Justo en el momento en que con las riendas le indicaba al caballo que fuese a la izquierda, Nemo descubrió algo a la derecha que despertó su interés. El lobo se metió bajo el hocico de Mistral y, al hacerlo, la rienda se atravesó sobre el pecho del caballo. Mistral arqueó el cuello y caracoleó como protesta ante aquellas señales contradictorias. S.T. lo forzó a ir hacia la derecha, y Mistral se tomó la improvisada indicación al pie de la letra: apoyó todo su peso sobre los cuartos traseros tal como le habían enseñado y empezó a hacer piruetas en el aire con las patas de delante.

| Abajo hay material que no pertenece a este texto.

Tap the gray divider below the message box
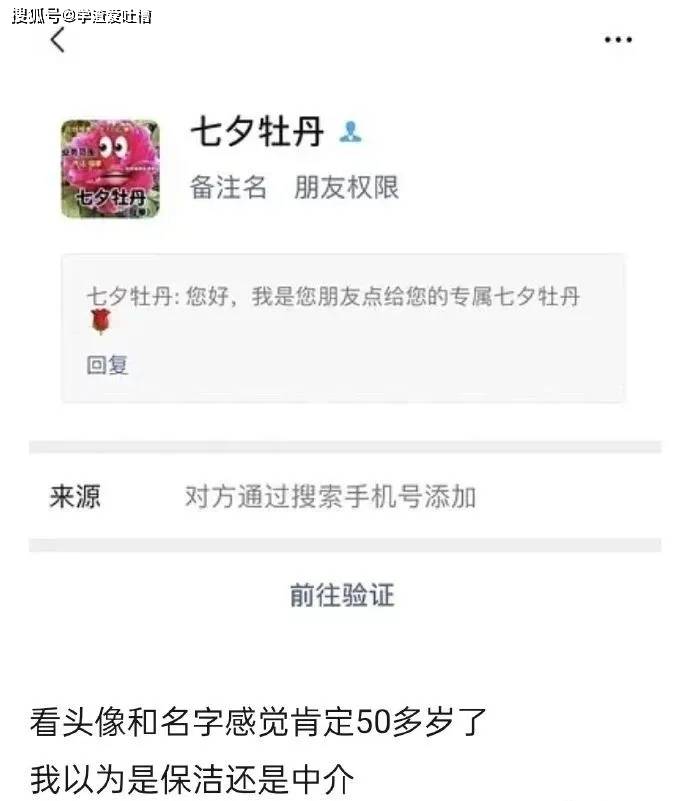 (x=345, y=447)
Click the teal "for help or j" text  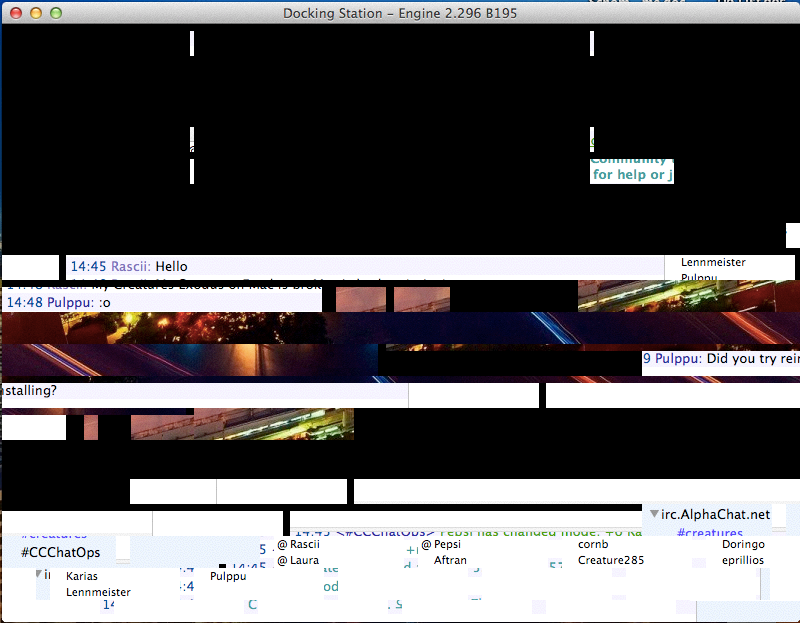tap(632, 175)

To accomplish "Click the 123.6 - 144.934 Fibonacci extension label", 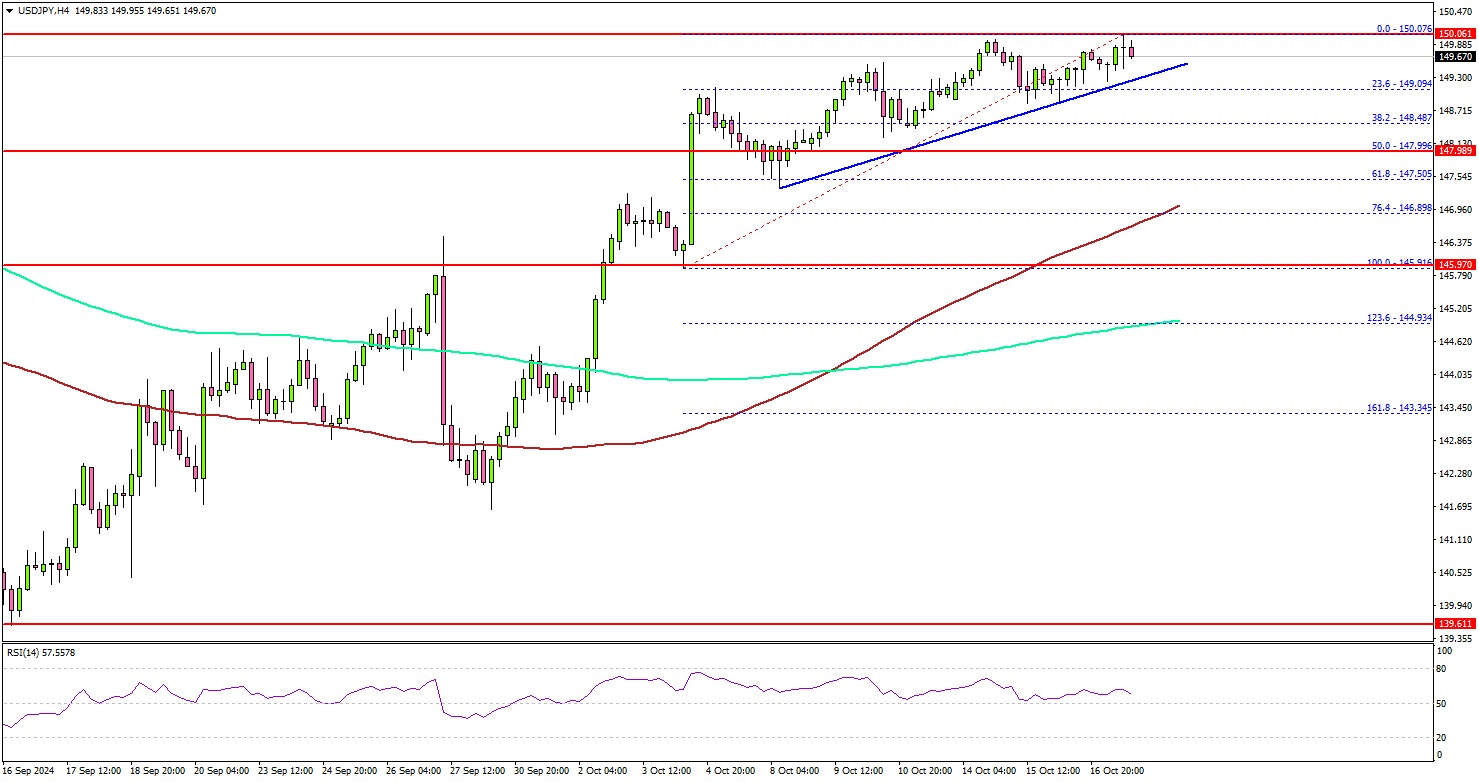I will click(1398, 316).
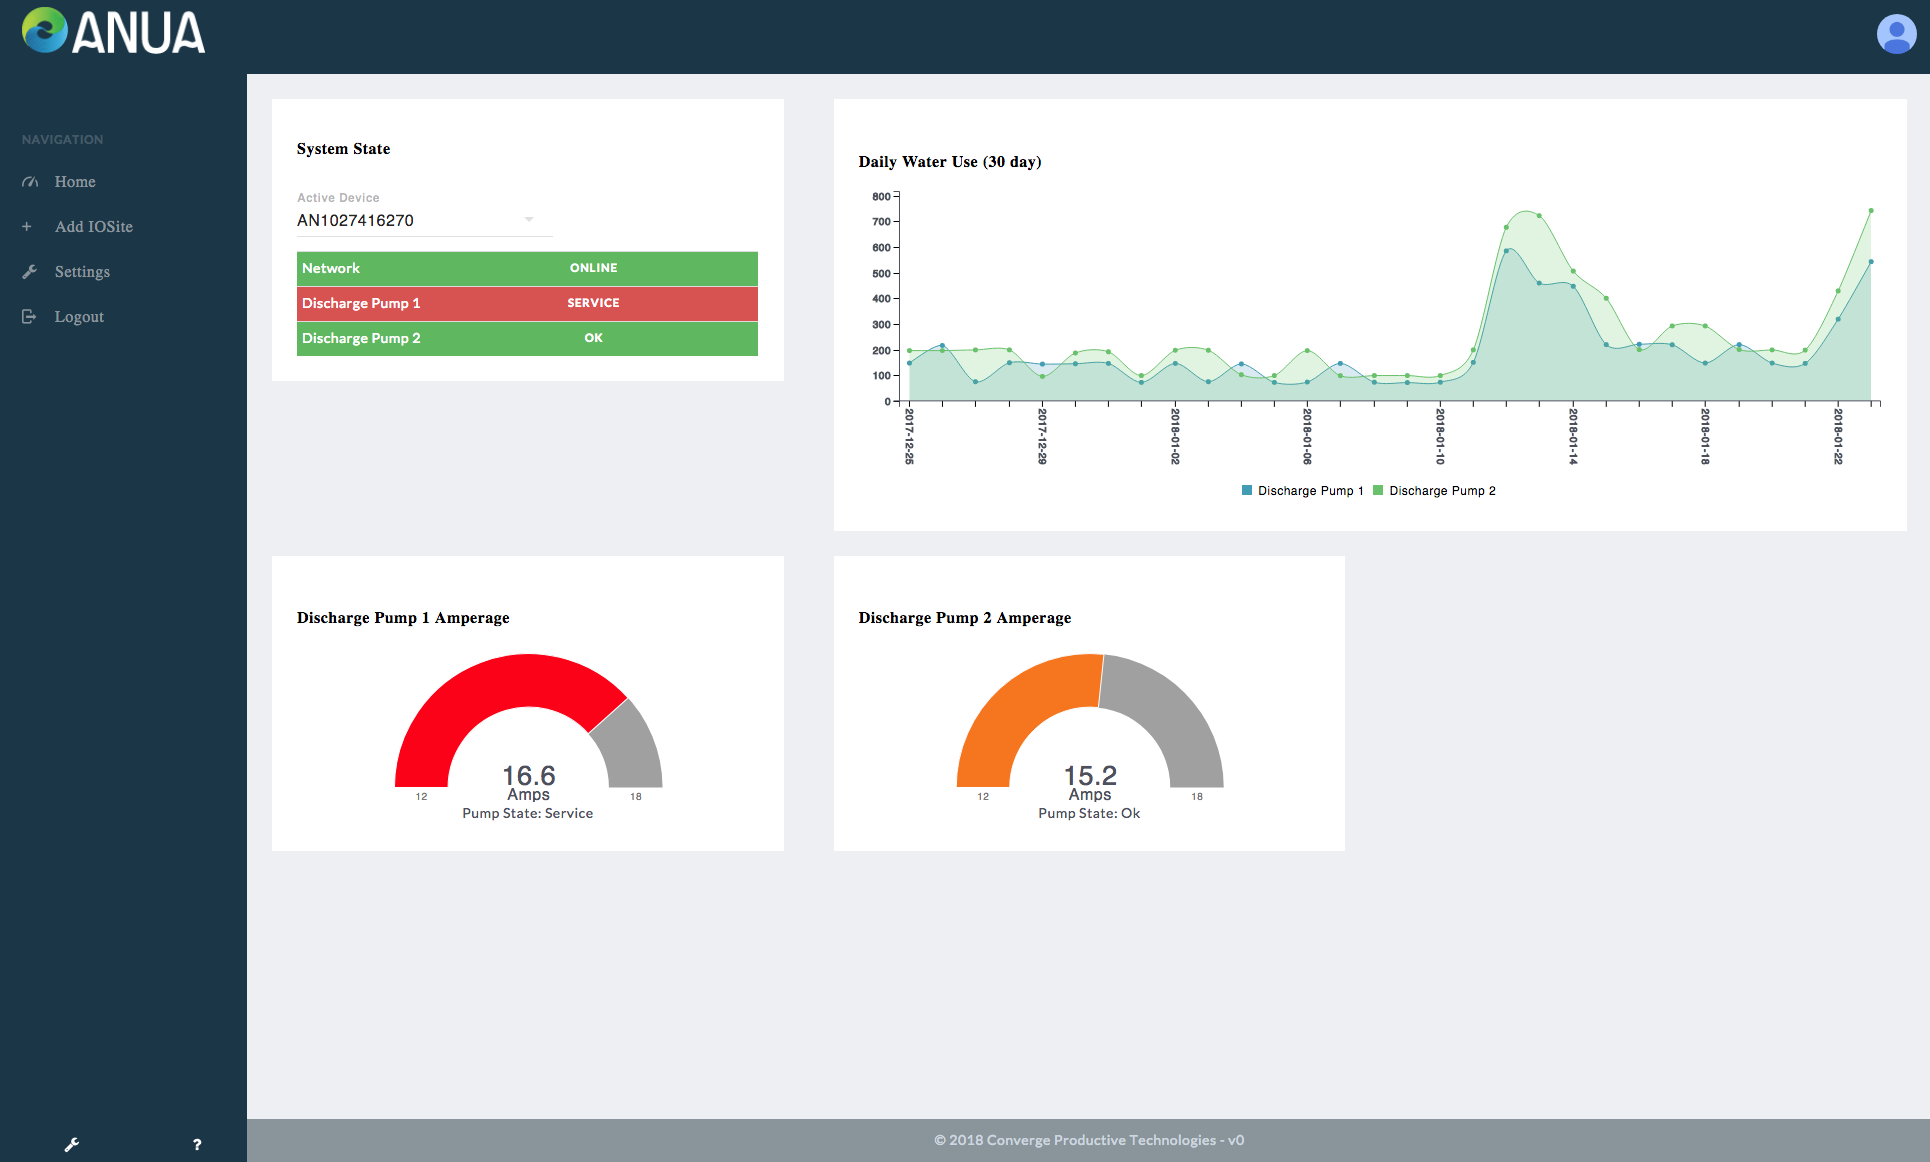This screenshot has width=1930, height=1162.
Task: Click the ANUA logo icon
Action: tap(44, 31)
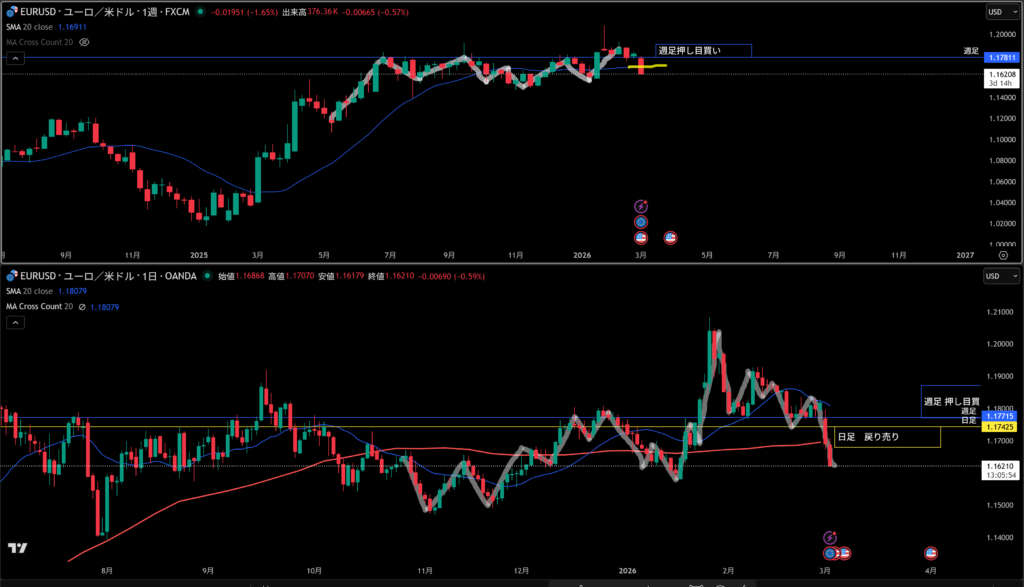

En el campo de batalla habría sido una maniobra grandiosa, pero en el patio de la hostería hizo que una mujer se pusiese a chillar y que los mozos de cuadra apareciesen de golpe. De repente, todos se agruparon a su alrededor, los miraron fijamente, se pusiesen a dar gritos y los señalaron con los volantes que tenían en la mano.

Lo habían reconocido. Un momento antes, solo era un viajero más en la abarrotada explanada, y al siguiente se había convertido en el salteador de caminos.

S.T. se llevó la mano a la espada, pero no la desenvainó; no podía hacerlo en medio de aquella multitud. La correa se tensó en su mano cuando Nemo reaccionó ante el peligro y la expectación lanzando gruñidos y pegando saltos hasta donde la correa se lo permitía. S.T. tuvo que soportar en el brazo todo el peso del animal. De un fuerte tirón, hizo retroceder al furioso lobo y condujo a Mistral hacia la cancela de entrada.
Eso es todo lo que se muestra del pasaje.